(Stored data entries)
•••••
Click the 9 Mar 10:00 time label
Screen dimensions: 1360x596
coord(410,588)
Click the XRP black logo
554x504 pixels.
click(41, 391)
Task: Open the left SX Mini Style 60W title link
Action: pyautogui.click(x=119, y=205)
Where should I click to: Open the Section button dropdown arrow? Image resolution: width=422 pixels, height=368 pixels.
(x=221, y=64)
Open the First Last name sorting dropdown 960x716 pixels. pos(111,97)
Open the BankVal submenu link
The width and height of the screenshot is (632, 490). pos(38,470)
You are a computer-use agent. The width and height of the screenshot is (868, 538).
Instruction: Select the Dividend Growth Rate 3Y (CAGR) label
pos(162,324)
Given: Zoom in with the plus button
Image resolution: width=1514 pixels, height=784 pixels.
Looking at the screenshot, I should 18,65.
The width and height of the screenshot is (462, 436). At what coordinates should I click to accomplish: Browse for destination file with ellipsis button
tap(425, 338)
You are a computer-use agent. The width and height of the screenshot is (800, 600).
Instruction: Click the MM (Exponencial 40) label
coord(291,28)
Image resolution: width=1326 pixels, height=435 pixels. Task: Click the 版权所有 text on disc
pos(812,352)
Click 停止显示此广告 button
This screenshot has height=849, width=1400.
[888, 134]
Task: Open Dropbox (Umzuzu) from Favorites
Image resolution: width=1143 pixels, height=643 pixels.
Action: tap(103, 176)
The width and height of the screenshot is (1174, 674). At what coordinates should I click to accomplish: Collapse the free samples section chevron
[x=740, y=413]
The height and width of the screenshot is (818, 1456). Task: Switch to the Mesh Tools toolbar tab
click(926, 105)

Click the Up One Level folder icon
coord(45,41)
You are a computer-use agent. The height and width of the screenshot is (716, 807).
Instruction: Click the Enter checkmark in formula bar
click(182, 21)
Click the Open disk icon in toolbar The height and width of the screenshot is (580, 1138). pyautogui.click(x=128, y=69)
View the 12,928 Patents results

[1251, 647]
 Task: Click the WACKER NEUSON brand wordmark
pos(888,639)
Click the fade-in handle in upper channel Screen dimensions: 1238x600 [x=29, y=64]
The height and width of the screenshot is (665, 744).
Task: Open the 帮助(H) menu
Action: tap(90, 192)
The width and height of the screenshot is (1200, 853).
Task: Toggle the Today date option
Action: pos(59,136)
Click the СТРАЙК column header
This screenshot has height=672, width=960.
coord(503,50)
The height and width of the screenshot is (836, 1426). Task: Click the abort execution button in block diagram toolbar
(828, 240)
•••••
» WORK ORDER: Some lines of the records may contain the string "agent". State how many do, as a number alone.

» EXERCISE SOLUTION: 3